All told, these aren’t big numbers of people with possible COVID-19 conjunctivitis, implying that the rate of eye symptoms for COVID-19 is probably a whole lot lower than 31.6%. Regardless, findings from these studies do suggest that infection of the eyes is possible. Therefore, with the COVID-19 coronavirus continuing to spread, you should probably make efforts to protect your eyes in addition to your nose and mouth. That means no “Boo Hoo Hoo” motions in which you make fists in front of your eyes and rotate them to make a crying motion, especially if you haven’t washed your hands thoroughly. That also means wearing some eye protection like goggles or a face shield when you are seeing patients who may be infected with the COVID-19 coronavirus if you are a health care professional, .
Additionally, it’s probably a good idea to cancel any eye-related appointments for now unless they are absolutely necessary. Certainly, keep appointments to address urgent problems such as loss of vision, unexplained eye pain, or your eyeballs falling our of your head. But check with your eye doctor first before going to any already scheduled non-emergent appointment to see if your issue can wait.
If you wear contact lenses, consider wearing glasses for now to reduce the amount of times that you touch and can contaminate your eyes. This isn’t the time to worry about vanity. Everyone will probably find out your true hair color anyway so they might as well see how you look with glasses too. If you are worried about how people will view you with glasses, you can always wear a large and exceedingly flamboyant hat to distract them.

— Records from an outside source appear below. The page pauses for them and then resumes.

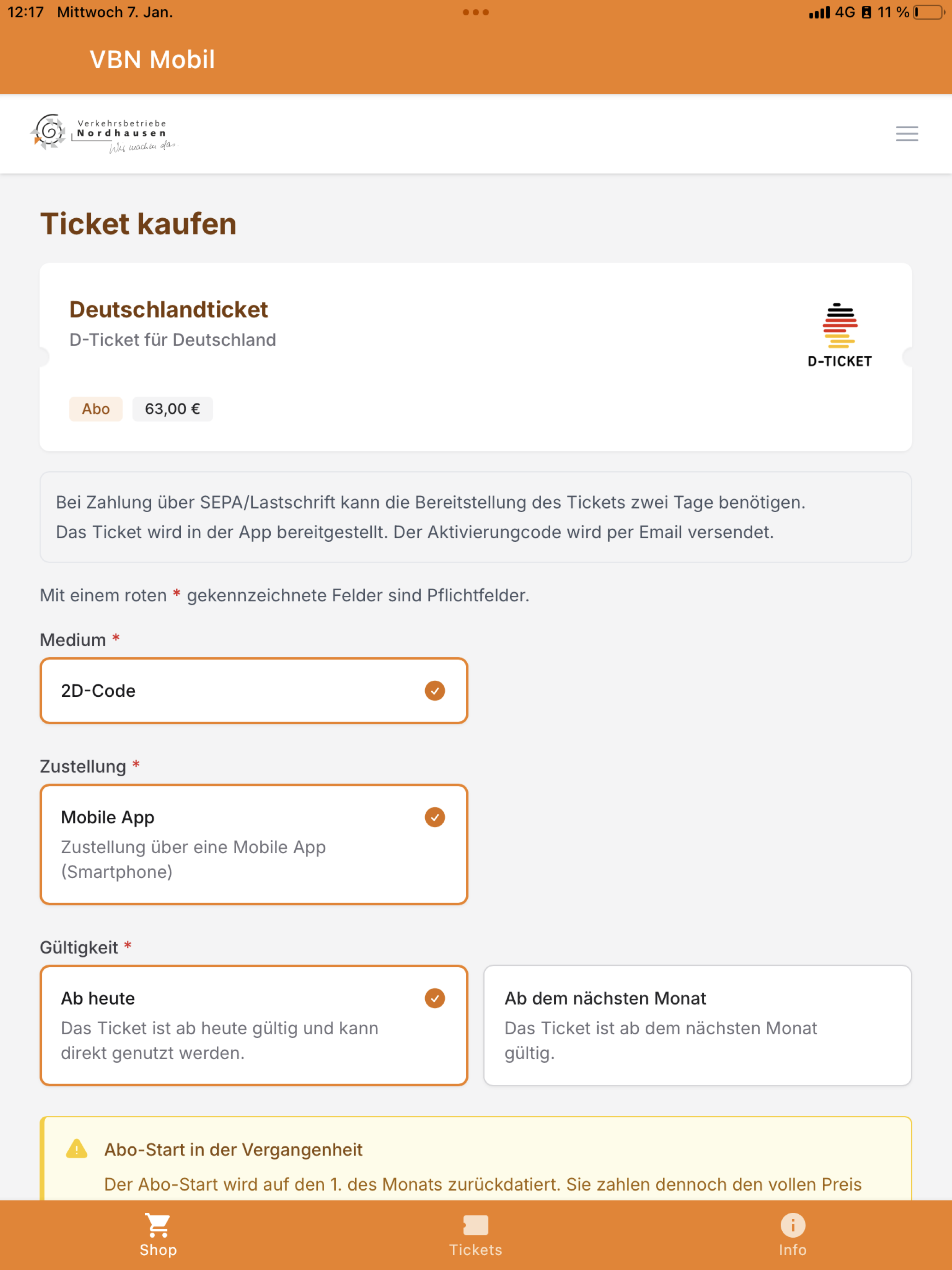Tap the Abo tag badge
Image resolution: width=952 pixels, height=1270 pixels.
(x=96, y=409)
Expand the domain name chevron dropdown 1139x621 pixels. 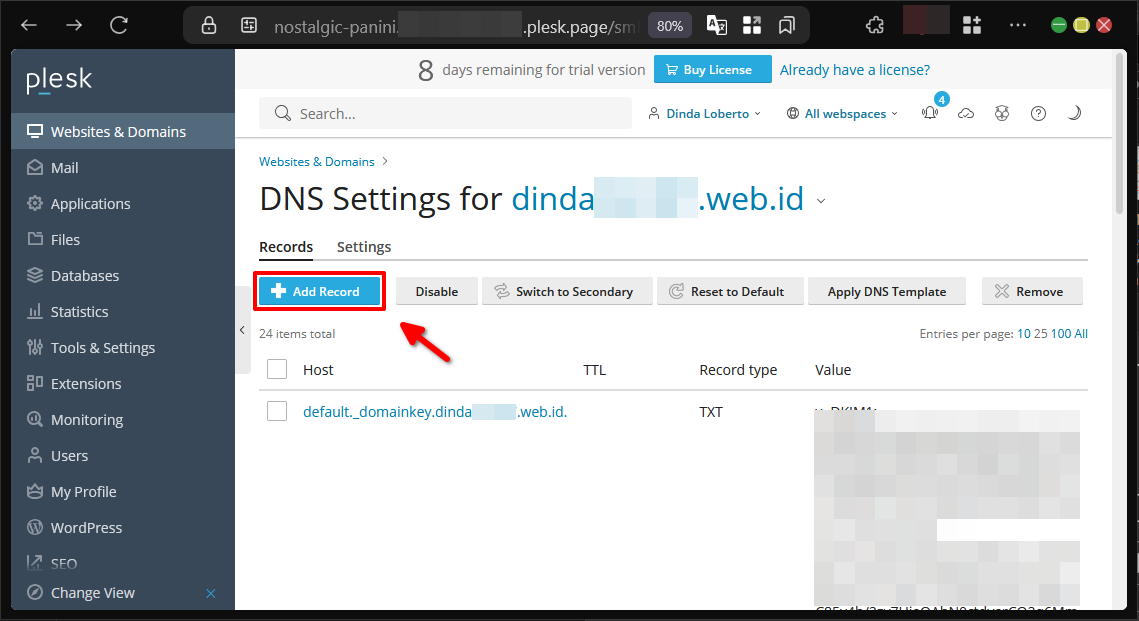[x=821, y=201]
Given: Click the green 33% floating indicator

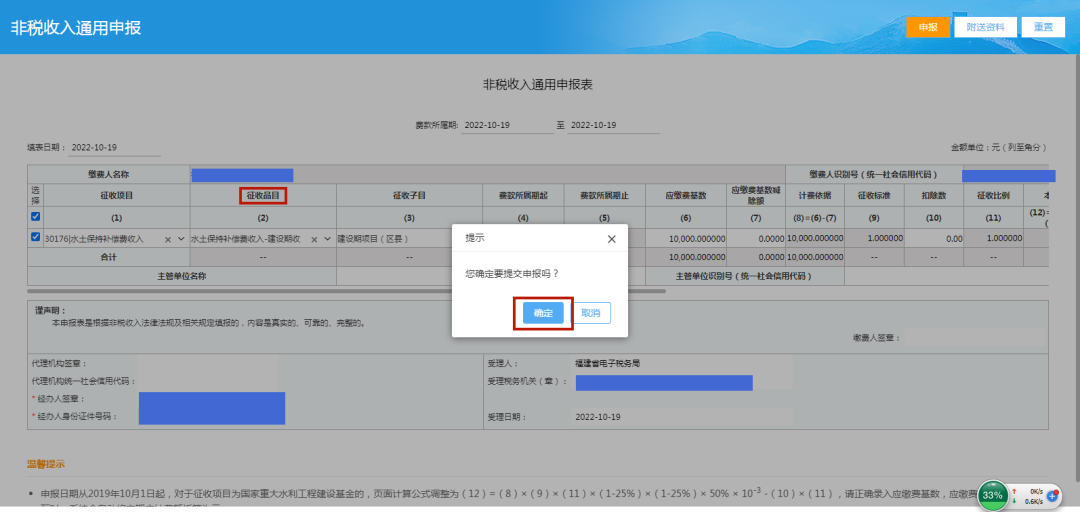Looking at the screenshot, I should tap(992, 495).
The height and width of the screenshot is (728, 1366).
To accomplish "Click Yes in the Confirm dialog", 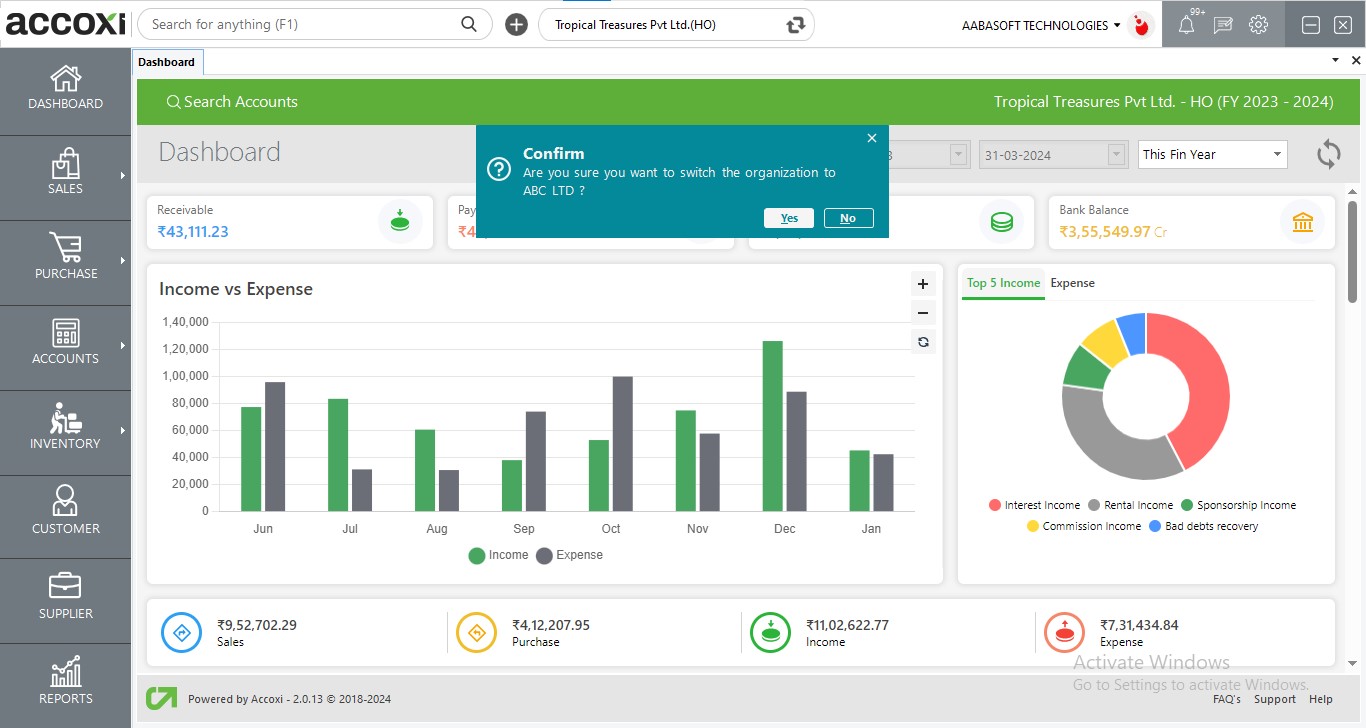I will click(788, 218).

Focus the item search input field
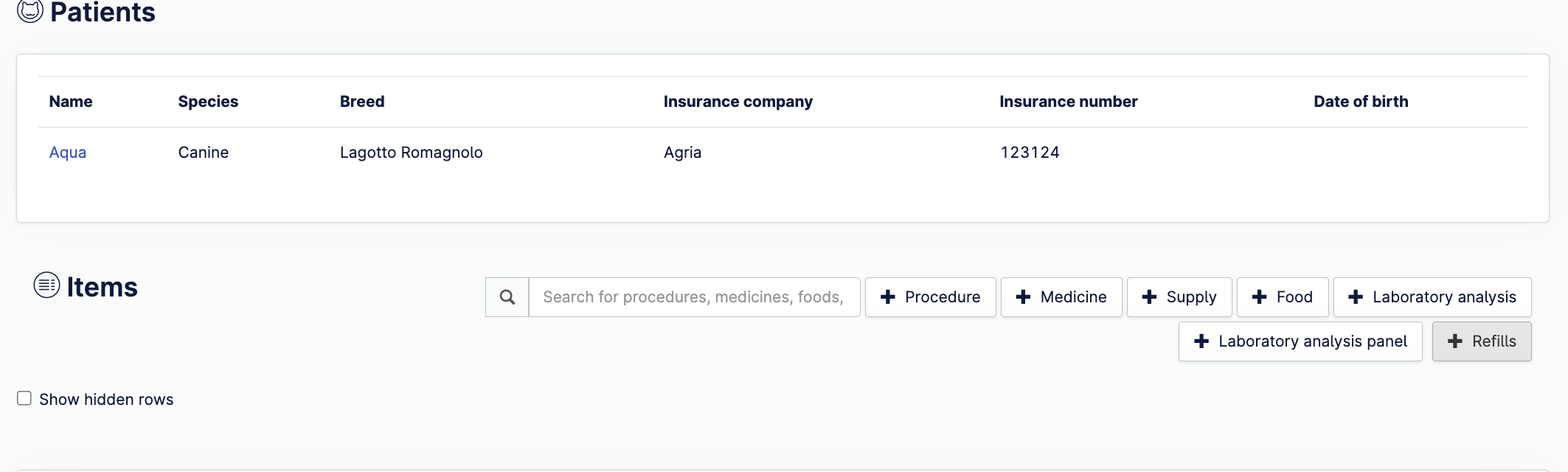(x=693, y=297)
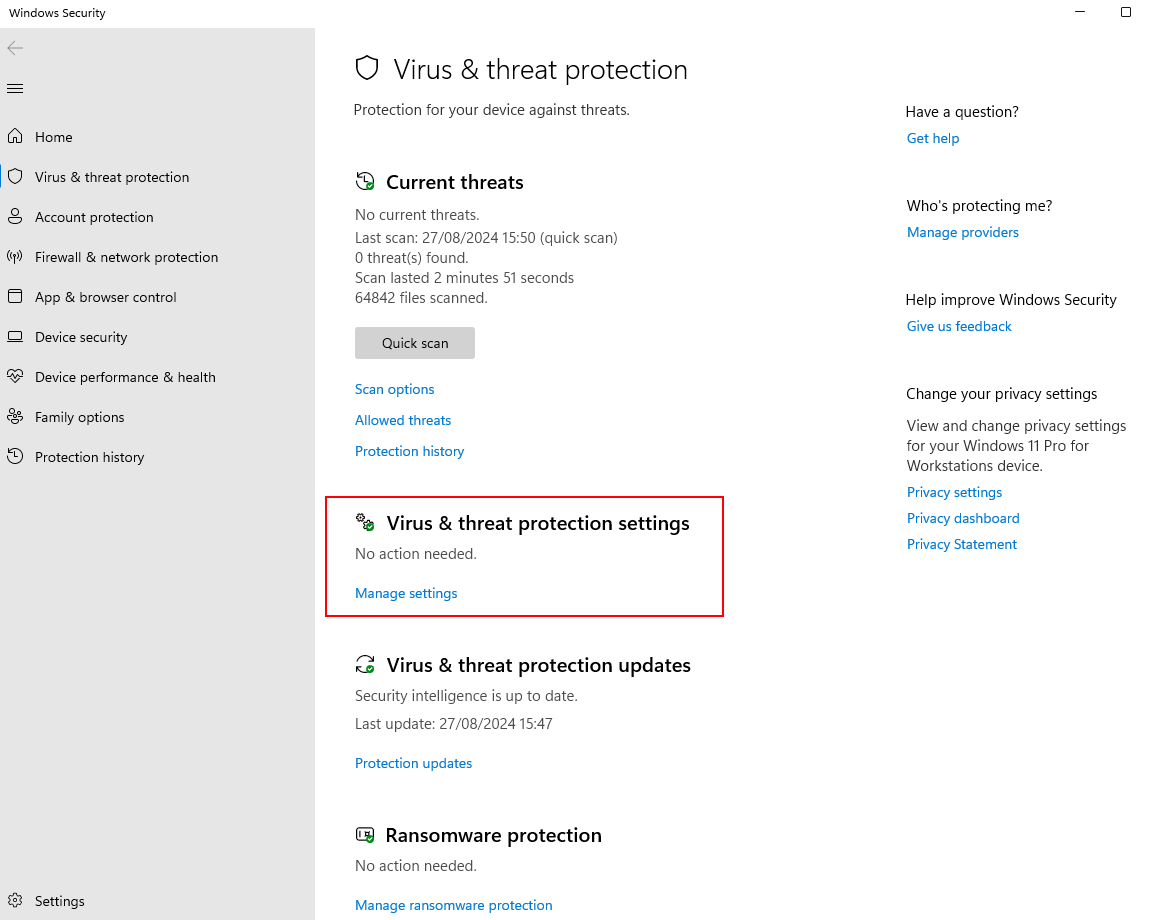Screen dimensions: 1159x920
Task: Click the Privacy dashboard link
Action: 963,518

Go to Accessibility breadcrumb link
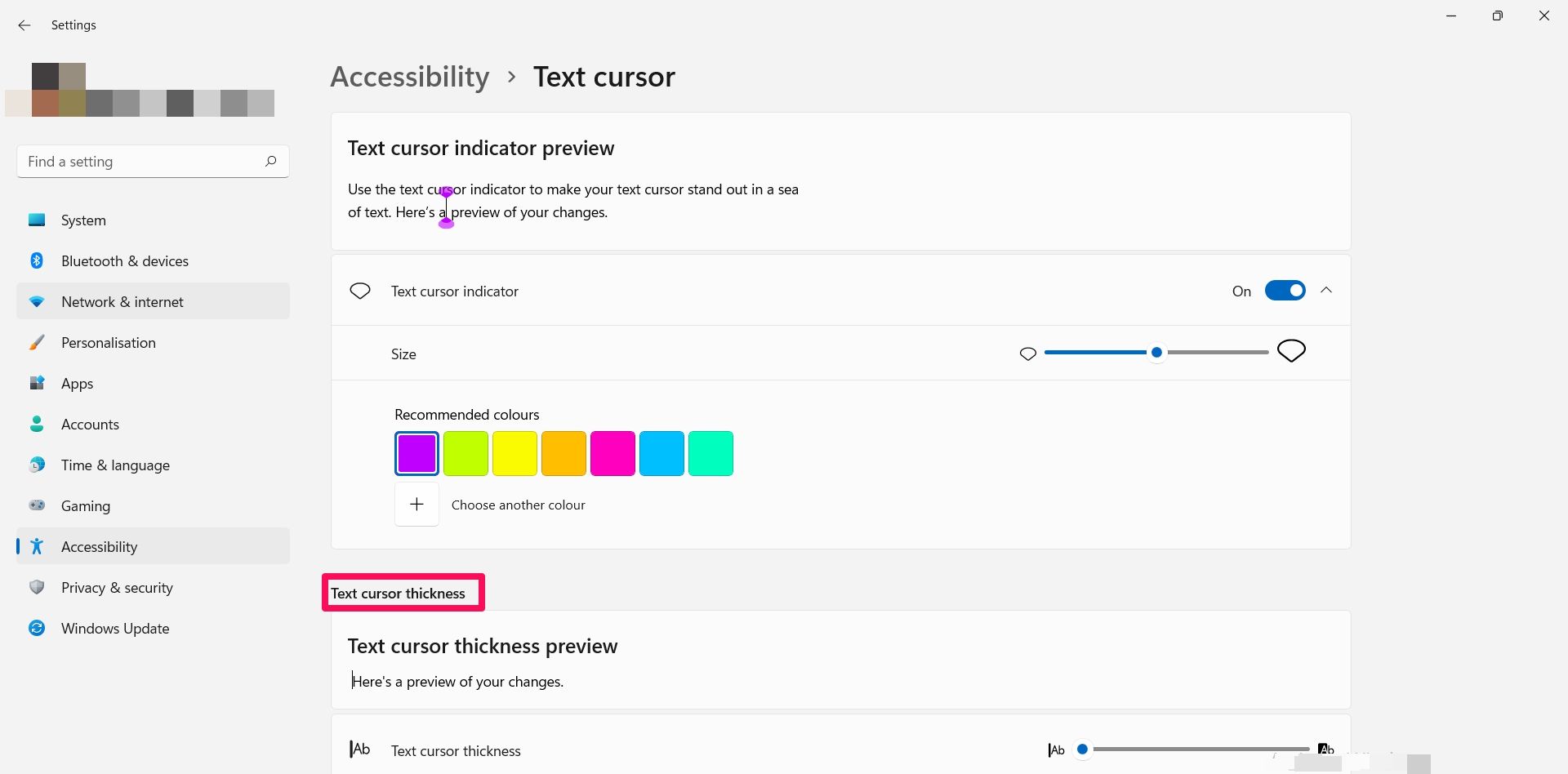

Finally, while a fever, cough, and respiratory symptoms still seem to be the most common symptoms of COVID-19, these studies provide further evidence that symptoms can vary quite significantly. Since we still have much to learn about the COVID-19 coronavirus, don’t believe that the presence or absence of any single specific symptom can rule in or out COVID-19. Of course, at the same time, don’t automatically assume that any eye problems that you may have are signs of COVID-19. They could still be the result of common causes of eye-problems such as allergies, other types of infections, or pelting yourself in the face with broccoli florets.